## Work item
Leave out the pictures and copy everything else in the records exactly.

---+---

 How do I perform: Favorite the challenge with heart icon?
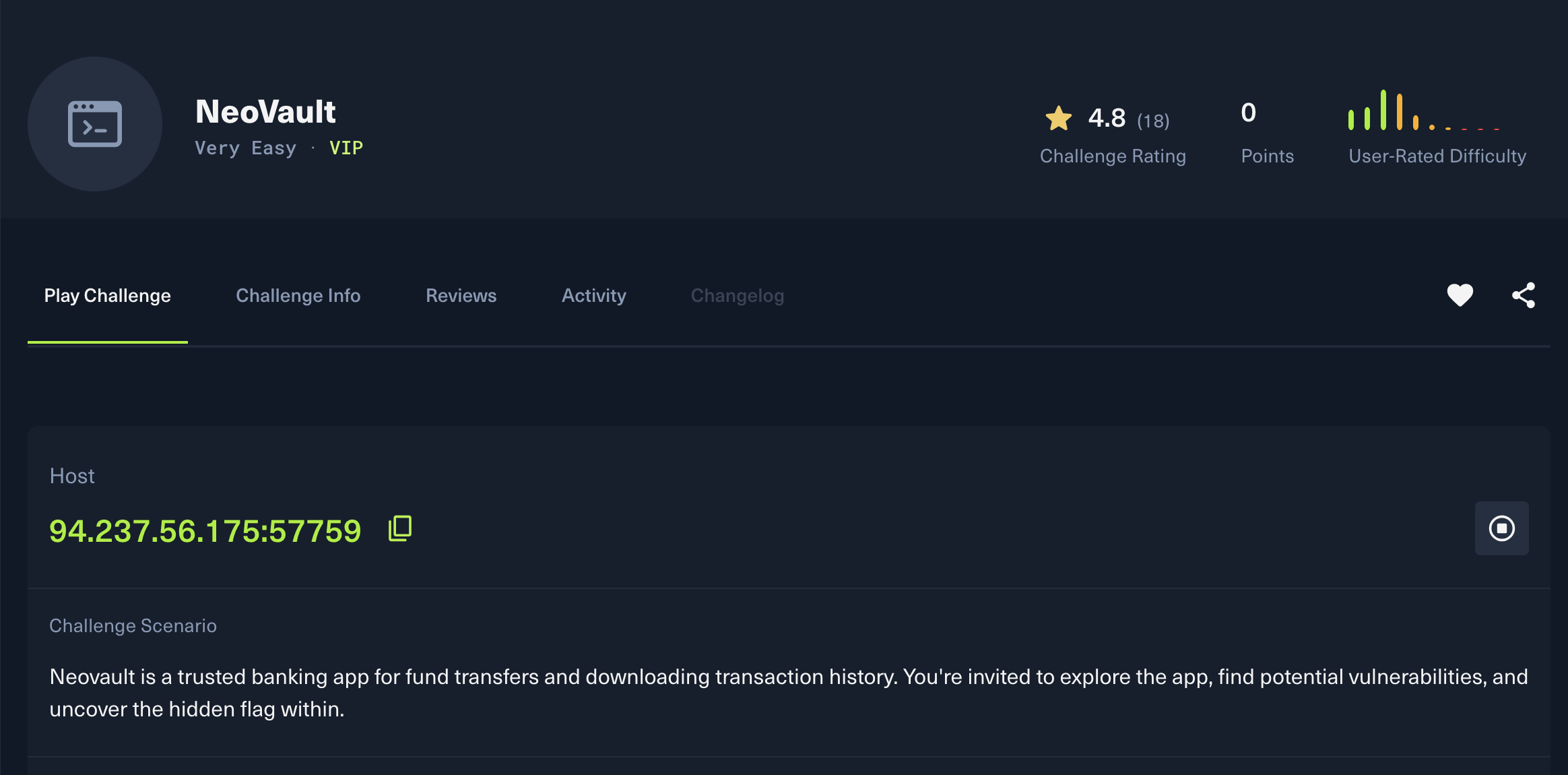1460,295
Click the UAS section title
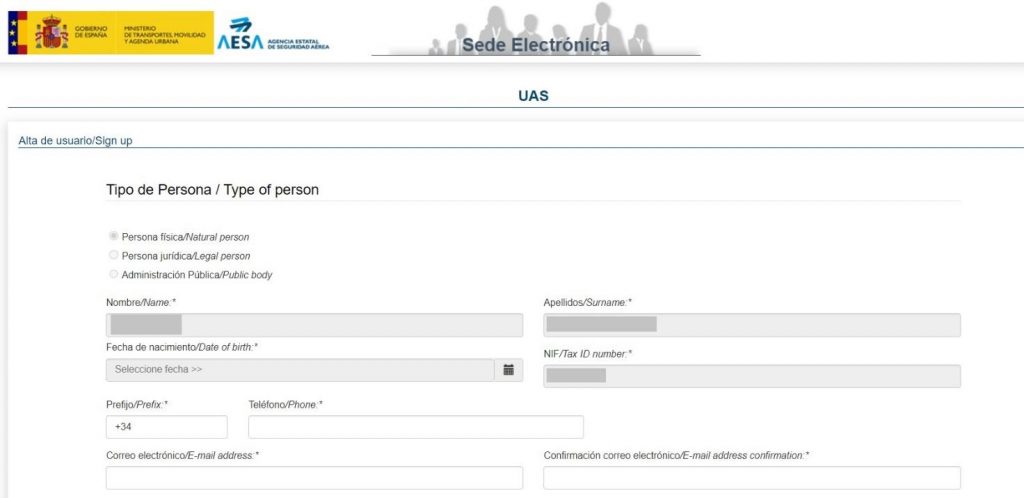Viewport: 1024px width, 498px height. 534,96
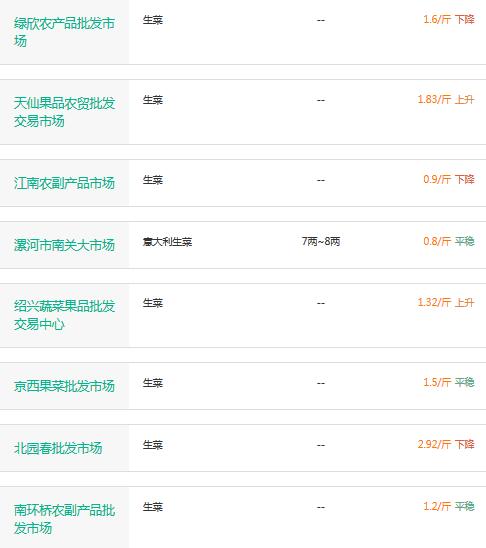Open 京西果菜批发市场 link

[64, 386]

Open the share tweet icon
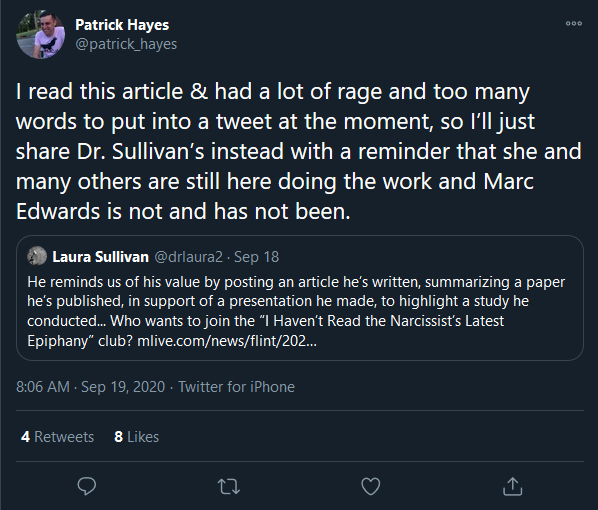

---+---

## Task response
 How do I perform: Favorite the challenge with heart icon?
1460,295
Click the UAS section title
Viewport: 1024px width, 498px height. 534,96
Open 京西果菜批发市场 link

[64, 386]

Open the share tweet icon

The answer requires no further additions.